Problems to work on:
1) Write out the passage on global talent and regional economies word for word, between "As a result, the" and "Toronto and Vancouver).", inclusive.
2) Supply the next part of the passage on how talent clusters in a few global regions, picking up after its last sentence.

Text block:
The U.S. should not be worried about losing out on the low-cost, low-skilled end of the global labor market; it should be worried about other countries slowly chipping away at its ability to grow, attract, and retain top creative talent. Any attempt at immigration reform has to make America more friendly, and certainly not any less friendly, to this crucial source of talent and economic advantage
Second, the new playing field makes regions the fundamental economic and social organizing unit of the world economy. True, technology enables the diffusion and decentralization of economic activity, leading to what Tom Freidman likes to call the “flattening” of the world economy. But the tremendous productivity and creativity gains that spring from high density give shape to a powerful counterforce: geographic clustering and concentration.
As a result, the cutting edge of the world economy is taking shape around a relatively small number of regions—places that Bill Gates has aptly dubbed “IQ magnets.” Some of these are enormous and established creative hubs such as New York, London, Paris, and Tokyo. Others are centers of science and technology (the San Franciscos and Bostons of the world), powerful regional centers (think Taipei and Singapore) and diverse talent magnets (from Sydney and Melbourne to Amsterdam and Dublin, Toronto and Vancouver).
This clustering of talent is just as prevalent in the emerging economies, especially India and China, where economic and technological activity is becoming far more concentrated than in the advanced world. A small number of booming mega-regions like Bangalore, New Delhi, Shanghai, Beijing, and Guangzhou are sucking talent from the countryside, connecting to the world economy, and leaving the rest of their countries behind. Within these regions, too—as within U.S. metros—the economic divide between high-skilled and low-skilled is growing.

Excerpted data:

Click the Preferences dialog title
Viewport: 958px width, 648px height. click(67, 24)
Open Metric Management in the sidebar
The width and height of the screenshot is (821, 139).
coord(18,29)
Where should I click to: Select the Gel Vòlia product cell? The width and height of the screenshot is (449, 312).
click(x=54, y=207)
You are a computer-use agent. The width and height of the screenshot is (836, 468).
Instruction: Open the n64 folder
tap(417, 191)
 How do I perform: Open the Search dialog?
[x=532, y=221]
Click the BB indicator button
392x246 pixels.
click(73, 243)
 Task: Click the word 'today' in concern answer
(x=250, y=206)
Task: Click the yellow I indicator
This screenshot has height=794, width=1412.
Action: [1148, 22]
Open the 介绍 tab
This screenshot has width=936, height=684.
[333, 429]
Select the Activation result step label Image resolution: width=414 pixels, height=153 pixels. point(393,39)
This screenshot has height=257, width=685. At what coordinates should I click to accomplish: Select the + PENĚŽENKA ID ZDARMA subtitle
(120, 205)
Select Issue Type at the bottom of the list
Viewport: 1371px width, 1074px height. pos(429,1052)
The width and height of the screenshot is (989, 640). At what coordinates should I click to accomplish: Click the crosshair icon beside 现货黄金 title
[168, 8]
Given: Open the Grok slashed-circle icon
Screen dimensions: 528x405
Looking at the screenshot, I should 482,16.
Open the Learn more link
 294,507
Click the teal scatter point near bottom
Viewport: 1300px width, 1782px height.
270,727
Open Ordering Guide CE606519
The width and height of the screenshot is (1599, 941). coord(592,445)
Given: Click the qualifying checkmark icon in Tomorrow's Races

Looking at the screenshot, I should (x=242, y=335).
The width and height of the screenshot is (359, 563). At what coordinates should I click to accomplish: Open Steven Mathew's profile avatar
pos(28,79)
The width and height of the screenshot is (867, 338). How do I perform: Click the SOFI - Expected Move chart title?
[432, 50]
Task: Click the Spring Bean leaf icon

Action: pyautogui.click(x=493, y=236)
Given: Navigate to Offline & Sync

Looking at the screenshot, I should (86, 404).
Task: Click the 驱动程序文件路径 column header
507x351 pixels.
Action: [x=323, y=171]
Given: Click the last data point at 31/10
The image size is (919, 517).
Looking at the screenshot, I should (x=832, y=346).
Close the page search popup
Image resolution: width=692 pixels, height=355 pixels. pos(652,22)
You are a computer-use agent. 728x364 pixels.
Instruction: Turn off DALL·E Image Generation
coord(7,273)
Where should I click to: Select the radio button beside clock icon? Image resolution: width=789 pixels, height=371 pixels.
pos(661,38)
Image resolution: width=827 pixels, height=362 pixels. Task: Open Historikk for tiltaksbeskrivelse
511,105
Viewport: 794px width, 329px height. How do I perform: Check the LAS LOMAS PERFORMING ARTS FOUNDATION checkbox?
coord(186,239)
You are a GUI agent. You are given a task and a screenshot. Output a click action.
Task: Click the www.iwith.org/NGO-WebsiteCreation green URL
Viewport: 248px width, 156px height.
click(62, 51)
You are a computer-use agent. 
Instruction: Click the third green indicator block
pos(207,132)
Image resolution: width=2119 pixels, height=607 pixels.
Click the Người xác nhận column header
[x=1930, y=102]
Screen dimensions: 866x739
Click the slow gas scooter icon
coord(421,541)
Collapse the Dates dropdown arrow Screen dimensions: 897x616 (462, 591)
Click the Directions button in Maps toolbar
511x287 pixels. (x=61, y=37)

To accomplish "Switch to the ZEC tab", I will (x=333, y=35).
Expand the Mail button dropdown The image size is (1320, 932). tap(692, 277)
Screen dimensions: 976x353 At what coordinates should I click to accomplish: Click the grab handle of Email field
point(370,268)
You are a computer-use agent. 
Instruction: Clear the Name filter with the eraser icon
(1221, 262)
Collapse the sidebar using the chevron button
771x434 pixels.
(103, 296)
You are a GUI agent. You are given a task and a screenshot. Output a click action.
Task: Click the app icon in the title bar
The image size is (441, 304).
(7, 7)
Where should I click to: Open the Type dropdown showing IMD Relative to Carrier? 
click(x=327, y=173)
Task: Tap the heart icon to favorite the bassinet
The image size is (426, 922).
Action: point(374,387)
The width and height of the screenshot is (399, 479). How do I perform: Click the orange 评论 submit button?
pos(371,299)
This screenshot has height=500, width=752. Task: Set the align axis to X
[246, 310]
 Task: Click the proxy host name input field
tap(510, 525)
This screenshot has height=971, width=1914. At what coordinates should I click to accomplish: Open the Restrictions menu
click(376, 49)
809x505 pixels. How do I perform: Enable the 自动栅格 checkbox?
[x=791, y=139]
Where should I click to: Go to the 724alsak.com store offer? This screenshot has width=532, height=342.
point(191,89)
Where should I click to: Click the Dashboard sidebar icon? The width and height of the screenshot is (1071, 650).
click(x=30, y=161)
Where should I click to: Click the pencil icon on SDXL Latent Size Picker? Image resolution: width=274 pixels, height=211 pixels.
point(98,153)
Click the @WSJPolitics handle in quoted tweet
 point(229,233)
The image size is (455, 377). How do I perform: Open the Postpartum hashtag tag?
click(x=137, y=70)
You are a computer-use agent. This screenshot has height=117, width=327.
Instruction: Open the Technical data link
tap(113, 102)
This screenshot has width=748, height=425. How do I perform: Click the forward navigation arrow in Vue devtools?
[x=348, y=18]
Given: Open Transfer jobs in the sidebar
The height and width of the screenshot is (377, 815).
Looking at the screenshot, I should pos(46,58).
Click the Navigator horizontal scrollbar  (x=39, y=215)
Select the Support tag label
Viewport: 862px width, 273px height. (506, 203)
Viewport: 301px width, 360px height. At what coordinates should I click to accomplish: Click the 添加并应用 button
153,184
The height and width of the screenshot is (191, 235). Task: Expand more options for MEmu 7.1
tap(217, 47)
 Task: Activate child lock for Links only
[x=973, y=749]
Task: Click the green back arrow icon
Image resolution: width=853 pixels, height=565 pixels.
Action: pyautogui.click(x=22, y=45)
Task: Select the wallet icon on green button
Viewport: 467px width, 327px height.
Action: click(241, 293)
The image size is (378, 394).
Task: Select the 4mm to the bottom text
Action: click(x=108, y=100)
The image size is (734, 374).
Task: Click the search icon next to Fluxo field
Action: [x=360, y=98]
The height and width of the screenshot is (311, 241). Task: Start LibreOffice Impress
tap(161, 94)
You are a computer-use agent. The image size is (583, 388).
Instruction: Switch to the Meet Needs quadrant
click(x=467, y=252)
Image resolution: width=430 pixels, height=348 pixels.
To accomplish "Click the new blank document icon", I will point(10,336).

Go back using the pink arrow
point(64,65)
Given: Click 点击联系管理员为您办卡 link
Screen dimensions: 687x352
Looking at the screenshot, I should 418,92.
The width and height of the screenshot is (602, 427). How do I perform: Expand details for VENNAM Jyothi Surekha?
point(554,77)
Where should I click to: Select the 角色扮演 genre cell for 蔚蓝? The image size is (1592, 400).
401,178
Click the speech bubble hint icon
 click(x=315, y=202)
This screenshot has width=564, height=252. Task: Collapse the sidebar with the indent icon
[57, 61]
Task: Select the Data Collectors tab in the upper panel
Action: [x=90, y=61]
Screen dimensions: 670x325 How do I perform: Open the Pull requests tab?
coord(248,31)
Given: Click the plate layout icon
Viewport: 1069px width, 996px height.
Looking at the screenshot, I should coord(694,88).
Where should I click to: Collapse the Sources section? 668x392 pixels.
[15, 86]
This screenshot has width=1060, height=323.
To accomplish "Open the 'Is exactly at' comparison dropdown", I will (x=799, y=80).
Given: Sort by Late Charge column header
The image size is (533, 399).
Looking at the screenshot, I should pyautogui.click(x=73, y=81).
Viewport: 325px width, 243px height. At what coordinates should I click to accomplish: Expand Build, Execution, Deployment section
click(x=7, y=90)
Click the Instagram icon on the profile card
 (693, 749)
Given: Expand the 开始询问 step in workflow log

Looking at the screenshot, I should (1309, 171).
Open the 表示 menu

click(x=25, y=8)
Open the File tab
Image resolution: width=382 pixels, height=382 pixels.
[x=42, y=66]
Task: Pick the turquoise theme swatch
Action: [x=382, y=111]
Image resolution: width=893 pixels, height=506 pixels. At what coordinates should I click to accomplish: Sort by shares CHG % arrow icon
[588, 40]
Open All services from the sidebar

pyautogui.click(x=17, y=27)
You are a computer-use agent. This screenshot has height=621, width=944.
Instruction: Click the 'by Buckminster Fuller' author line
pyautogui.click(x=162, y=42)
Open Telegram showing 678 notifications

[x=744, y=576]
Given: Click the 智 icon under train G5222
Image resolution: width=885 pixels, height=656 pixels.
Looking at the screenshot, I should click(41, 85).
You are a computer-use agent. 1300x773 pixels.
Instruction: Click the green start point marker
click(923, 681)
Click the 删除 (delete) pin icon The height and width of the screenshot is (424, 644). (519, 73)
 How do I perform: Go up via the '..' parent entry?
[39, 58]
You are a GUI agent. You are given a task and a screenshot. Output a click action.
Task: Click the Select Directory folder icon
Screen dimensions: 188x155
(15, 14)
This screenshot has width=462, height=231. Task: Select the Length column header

Outputs:
1)
As a result, the cutting edge of the world economy is taking shape around a relatively small number of regions—places that Bill Gates has aptly dubbed “IQ magnets.” Some of these are enormous and established creative hubs such as New York, London, Paris, and Tokyo. Others are centers of science and technology (the San Franciscos and Bostons of the world), powerful regional centers (think Taipei and Singapore) and diverse talent magnets (from Sydney and Melbourne to Amsterdam and Dublin, Toronto and Vancouver).

2)
Third, the very forces of concentration fueling the growth of the global creative economy are also creating powerful new social, cultural, and political divides in the United States. UCLA economist Ed Leamer has dubbed this division “geeks vs. grunts.” But it’s more aptly seen as a growing divide between those who enjoy higher-paying higher-skill work in the creative sector and those who do lower-wage lower-skill service work.
It’s no coincidence that these are the two sectors of the U.S. economy enjoying rapid growth. Alongside its 10 million new creative sector jobs, the U.S. economy will add another 5 million, mostly low-paying, service jobs over the coming decade—including 735,000 retail salespeople, 550,000 food service workers, 470,000 customer service representatives, 440,000 janitors, 375,000 waiters and waitresses, and 230,000 landscapers and groundskeepers. Impressive figures: until one considers that these jobs pay a third of those in the Creative Economy, and half of what manufacturing workers make.
As the U.S. loses another half-million high-paying manufacturing jobs over the coming decade to automation, improved efficiency, and outsourcing, its labor market is essentially cleaving into two distinct economic classes: high-skilled, high-paying creative work and much lower paying, low skill work in the service economy.
The task facing economic leaders of the 21st century is not simply how to spur technology and innovation, but how to recreate the large pool of high-paying but relatively low-skill jobs that were once the hallmark of our broad middle-class society.
Since not everyone can be a scientist, artist, or professional, and since a large number of manufacturing jobs simply will not be coming back, the best strategy may be to elevate the millions of new service-sector jobs our economy is generating into secure, respectable, high-paying jobs. When I asked a group of my students whether they would prefer to work in good, high-paying jobs in a machine tool factory or lower-paying temporary jobs in a hair salon, they overwhelmingly chose the latter, for its more psychologically rewarding, creative work. Indeed, while vocational training programs for machinists go begging for students, cosmetology classes are overfilled.
The point is not that hair-cutting jobs are somehow inherently better than factory jobs, but that our only choice for avoiding a two-class society is to make these sorts of service economy jobs better, higher-paying middle class jobs. And these personal service jobs—manicuring, landscaping, massaging, and so on—are the ones least likely to be vulnerable to outsourcing.
There are those who say that market forces conspire to keep wages for these jobs low, and others who say that the only way to improve them is with massive government intervention. But companies all across the United States and the world—from Starbucks and Whole Foods to Target and the Container Store—are devising strategies to upgrade service work. They are bumping up pay and benefits, and enabling employees to use their creative talents to serve customers better, not to mention add to the bottom line.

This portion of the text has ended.